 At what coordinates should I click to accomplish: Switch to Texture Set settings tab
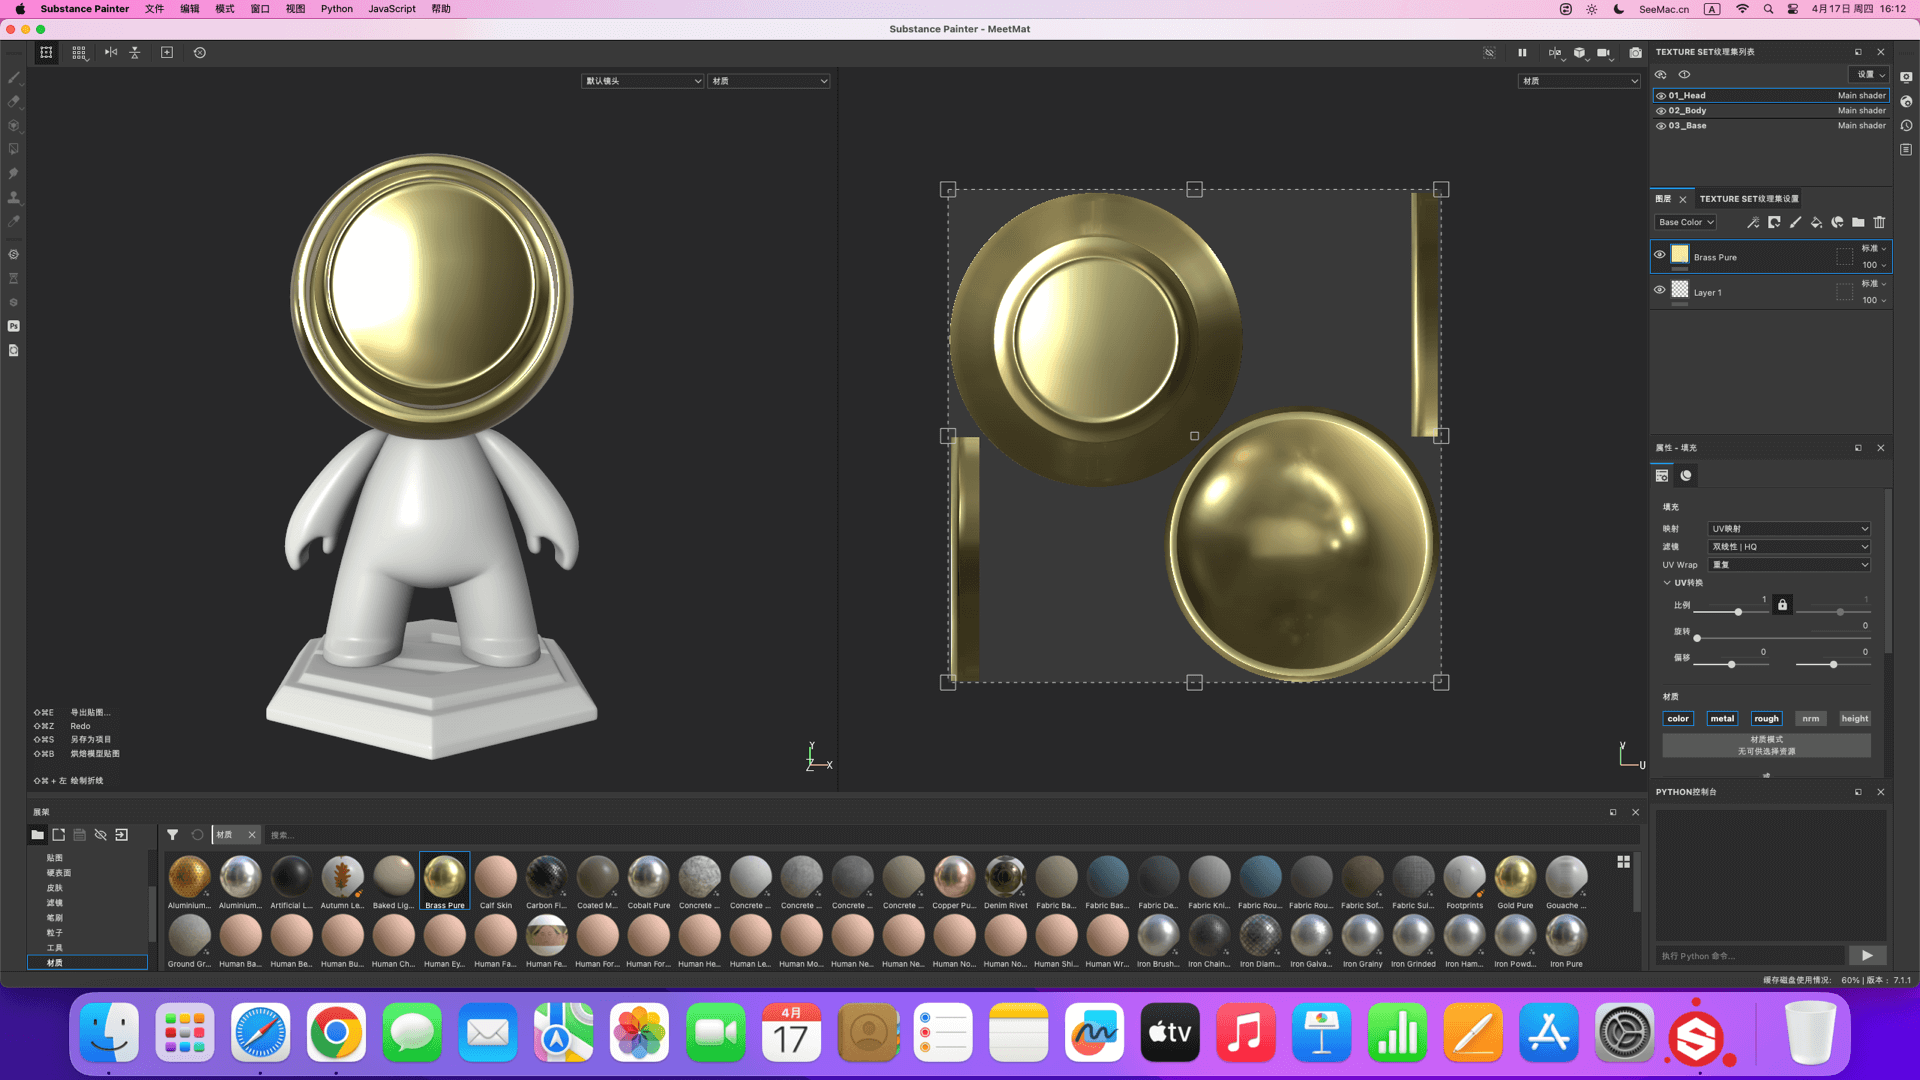coord(1749,199)
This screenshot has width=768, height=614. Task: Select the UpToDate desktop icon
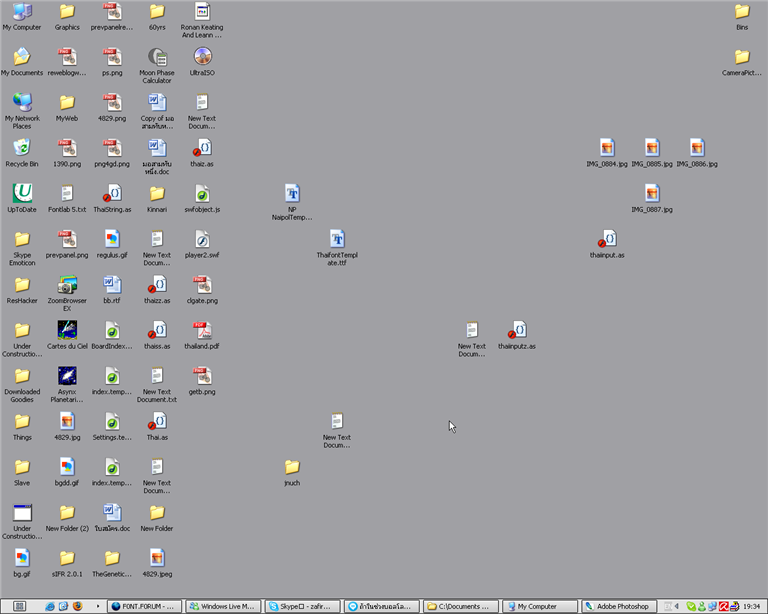(x=22, y=198)
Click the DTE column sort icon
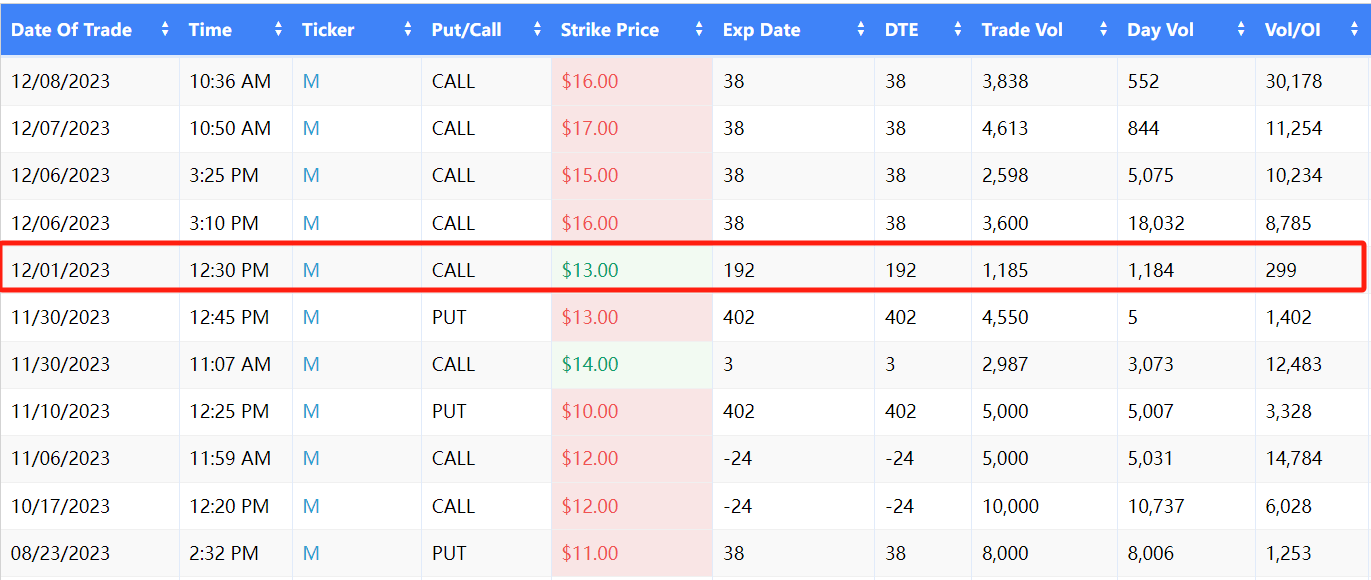 (x=958, y=30)
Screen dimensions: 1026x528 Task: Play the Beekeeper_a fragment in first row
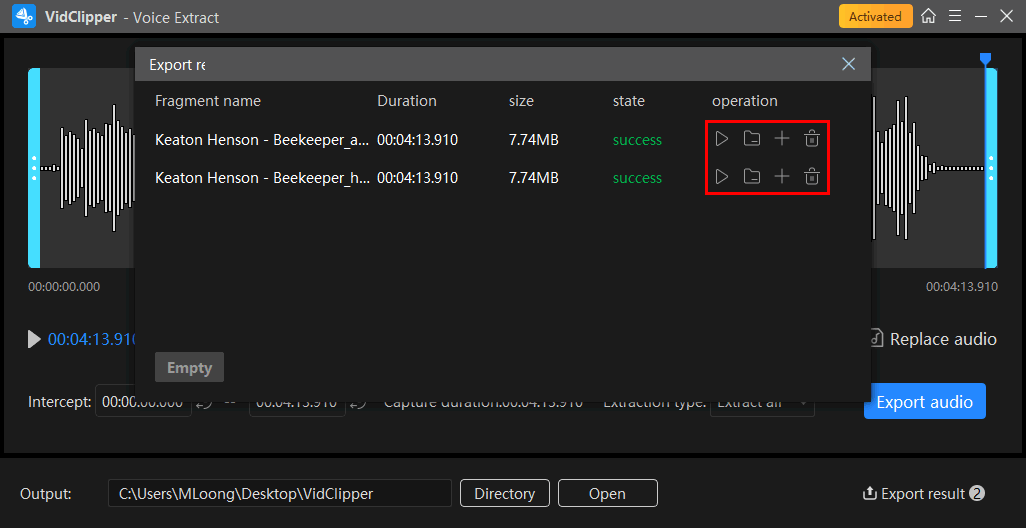coord(721,139)
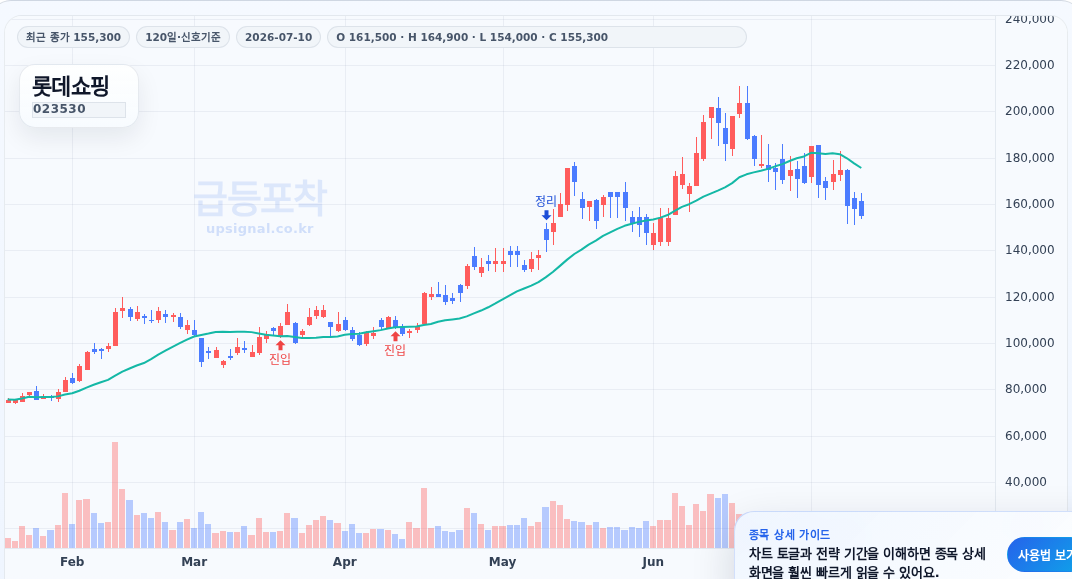
Task: Click the May label on time axis
Action: [x=502, y=562]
---
Output every line of the material above exactly as it appears, leaving out the pictures.

 At what coordinates should I click to accomplish: Switch to Texture Set settings tab
coord(1749,199)
This screenshot has width=768, height=614. Task: Select the UpToDate desktop icon
(x=22, y=198)
Click the DTE column sort icon
 (x=958, y=30)
Screen dimensions: 1026x528 Task: Play the Beekeeper_a fragment in first row
coord(721,139)
Task: Click the May label on time axis
Action: [x=502, y=562]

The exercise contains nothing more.